**Tarefa proposta 1**:
Liste os títulos de todos os discos que aparecem no ranking do texto sobre os discos brasileiros de 2010.
**Tarefa proposta 2**:
Reescreva o trecho do texto sobre os discos brasileiros de 2010 que vai de "8 | Calavera" até "preferida de 2010.", substituindo "disco" por "álbum".

**Trecho selecionado**:

# # #

Com os internacionais, sinto que tenho uma liberdade maior para bolar os textos que bem entendo. Fico com a impressão de que, quando escrevo sobre os álbuns daqui, assumo uma responsabilidade que vai além das intenções deste blog.

O que pode ser uma grande bobagem, eu sei, mas é o que acontece. E estou bem assim. Este blog não é uma revista de música, não é um suplemento cultural, não é um release, não faz parte de nenhuma cena. É apenas o lugar onde estico as pernas quando volto do trabalho.

Mas, para não fugir totalmente da onça, fiz uma listinha com os discos brasileiros que mais gostei de ouvir em 2010.

Este ranking foi criado em dois momentos. Primeiro, a partir dos discos nacionais que ouvi durante o ano, no trabalho. Depois, durante o mês de dezembro, quando finalmente acertei contas com a montanha de álbuns que deixei passar nos meses anteriores. Eu poderia ter feito um top 20 – bons discos ficaram de fora. Mas preferi uma seleção um pouco mais rigorosa, só com aqueles 10 que mais me impressionaram.

Se eu fizesse uma lista de melhores do ano que incluísse discos nacionais e internacionais, apenas o primeiro colocado entraria no meu top 20.

Então vamos, que estou falando demais.

10 | Escaldante banda | Garotas Suecas

Um disco de soul music que, quando toma embalo (em faixas geniosas como Ela e Ninguém mandou), soa como o bootleg psicodélico que um discípulo talentoso de Jorge Ben poderia ter gravado no início dos anos 70.

9 | Do Amor | Do Amor

Talvez um passo maior que as pernas, mas e daí? Um disco que quer ser tudo de uma vez só, gravado com o entusiasmo e a ansiedade de quem quer nos conquistar completamente logo no primeiro encontro. Haja amor.

8 | Calavera | Guizado

De longe, parece um vale-tudo psicodélico. Quanto mais nos aproximamos do disco, no entanto, mais ele nos convence de que nenhuma loucura é gratuita. Firme tanto nos momentos de transe quanto de lirismo (e O marisco é uma das grandes canções do ano).

7 | Emicídio | Emicida

Tem tudo o que esperamos de uma boa mixtape de hip-hop: os exageros, as arestas, os projetos inacabados e as ideias brilhantes. O caderno de esboços de um rapper que não confunde contundência com sisudez. E que deixa a impressão de ainda estar se aquecendo para a briga.

6 | Aos abutres | Lestics

O country/folk rock abrasileirado do Lestics pode soar singelo, mas me espanta como a banda nos emociona com os elementos básicos da canção. Gravado em esquema caseiro, um disco sem data de validade. Nas nuvens é minha música preferida de 2010.

# # #

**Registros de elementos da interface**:
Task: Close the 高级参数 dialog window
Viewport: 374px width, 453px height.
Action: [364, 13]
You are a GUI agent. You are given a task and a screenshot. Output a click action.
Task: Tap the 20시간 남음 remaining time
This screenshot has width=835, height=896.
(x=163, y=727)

# # #

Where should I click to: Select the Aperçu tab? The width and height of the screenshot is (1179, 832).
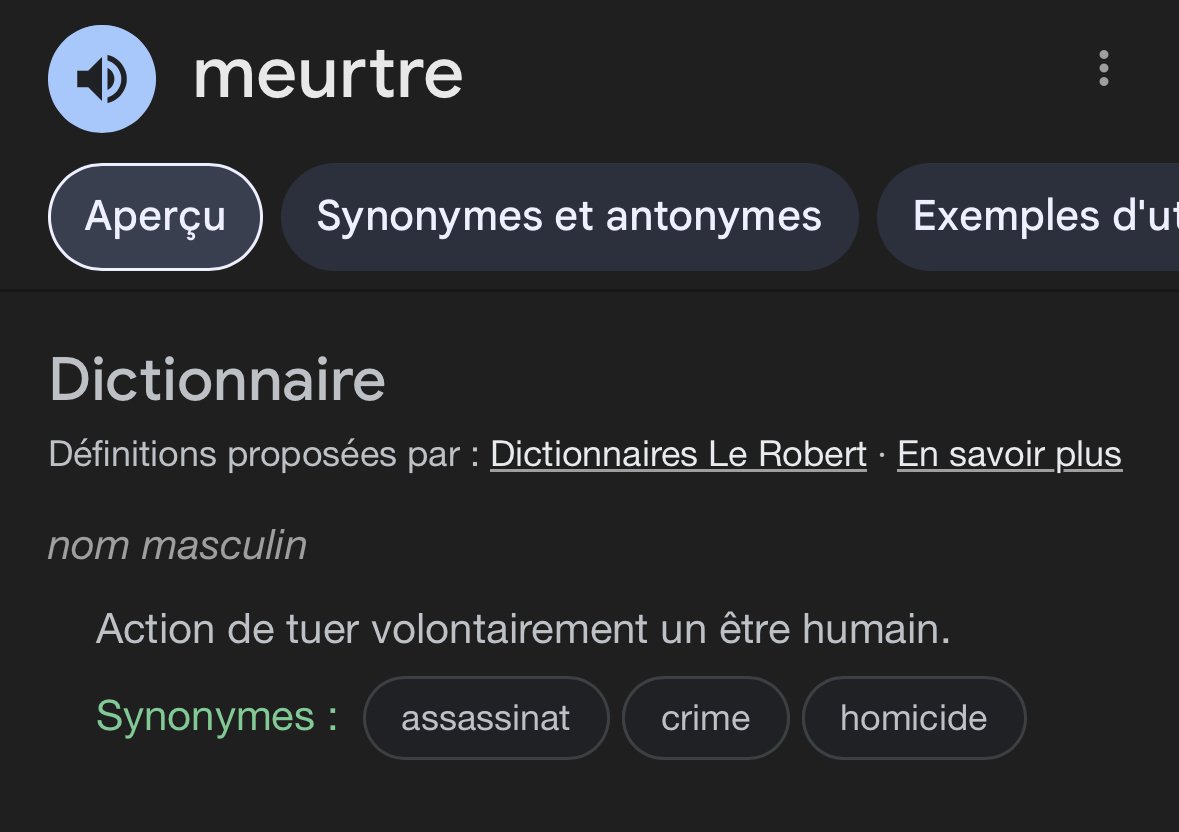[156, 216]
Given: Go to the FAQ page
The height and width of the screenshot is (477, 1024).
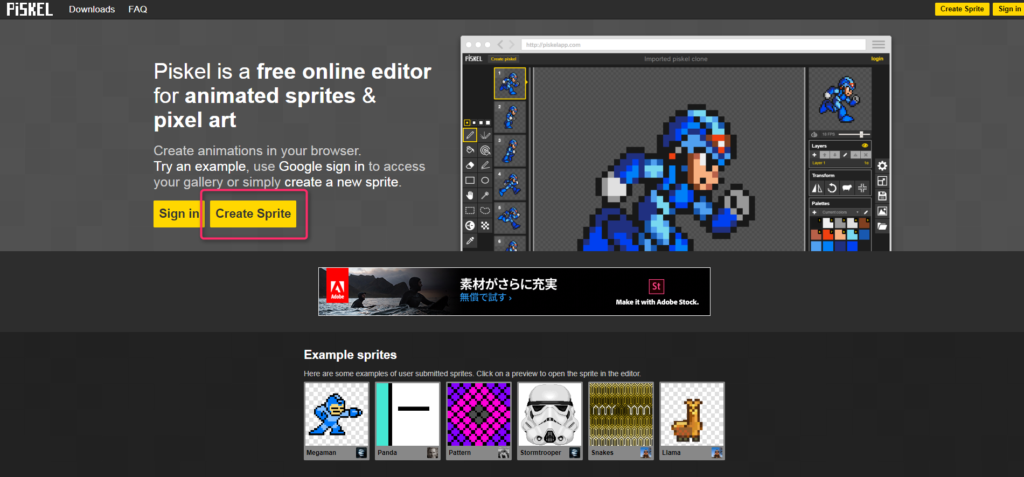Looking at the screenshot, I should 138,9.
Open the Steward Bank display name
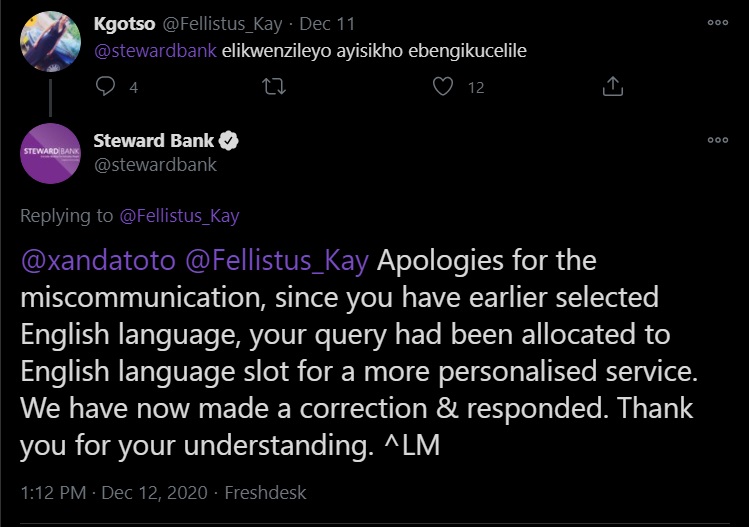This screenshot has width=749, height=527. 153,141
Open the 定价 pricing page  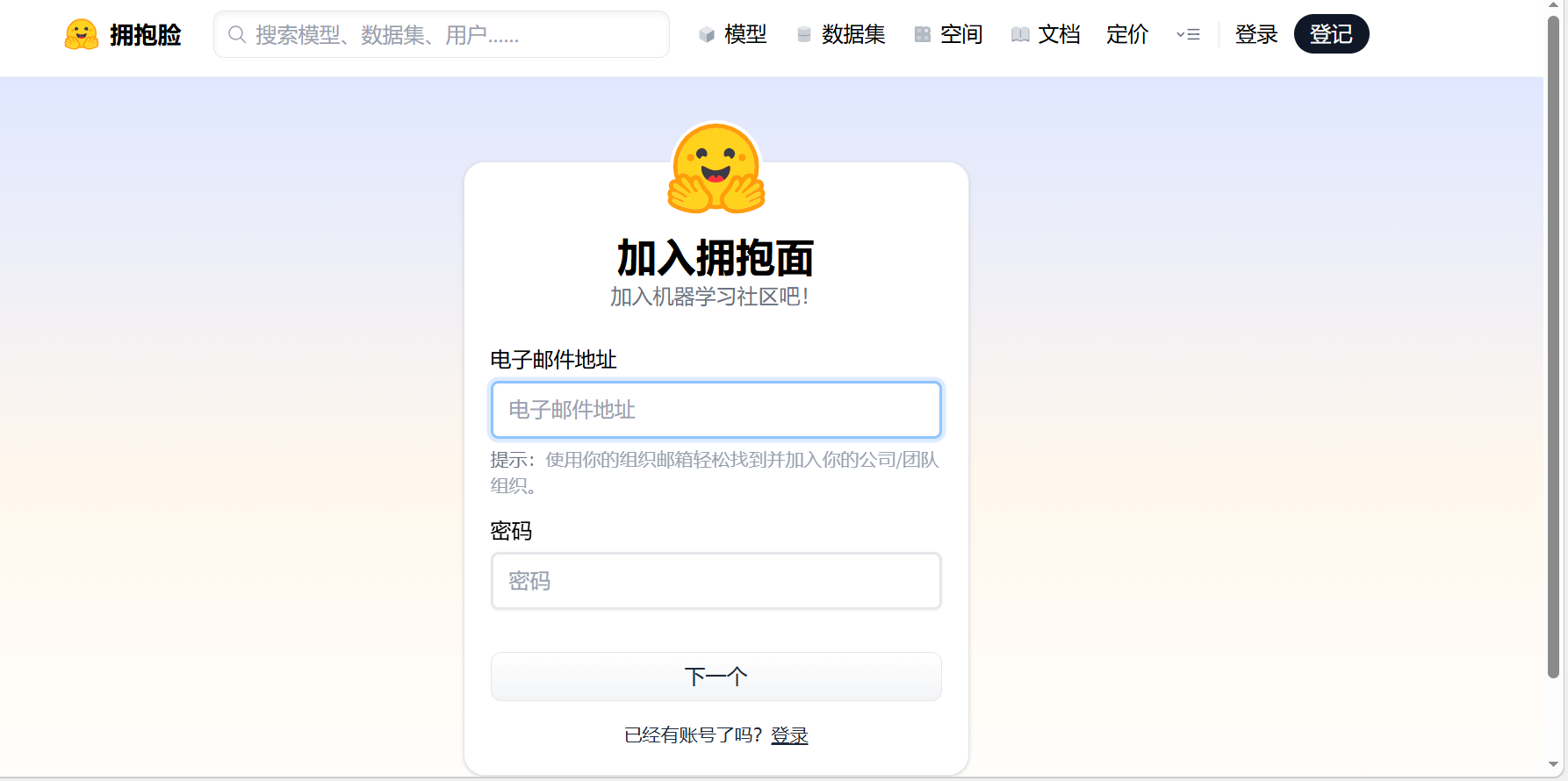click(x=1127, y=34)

# # #

**Resultado do exercício 1**:
Escaldante banda, Do Amor, Calavera, Emicídio, Aos abutres

**Resultado do exercício 2**:
8 | Calavera | Guizado

De longe, parece um vale-tudo psicodélico. Quanto mais nos aproximamos do álbum, no entanto, mais ele nos convence de que nenhuma loucura é gratuita. Firme tanto nos momentos de transe quanto de lirismo (e O marisco é uma das grandes canções do ano).

7 | Emicídio | Emicida

Tem tudo o que esperamos de uma boa mixtape de hip-hop: os exageros, as arestas, os projetos inacabados e as ideias brilhantes. O caderno de esboços de um rapper que não confunde contundência com sisudez. E que deixa a impressão de ainda estar se aquecendo para a briga.

6 | Aos abutres | Lestics

O country/folk rock abrasileirado do Lestics pode soar singelo, mas me espanta como a banda nos emociona com os elementos básicos da canção. Gravado em esquema caseiro, um álbum sem data de validade. Nas nuvens é minha música preferida de 2010.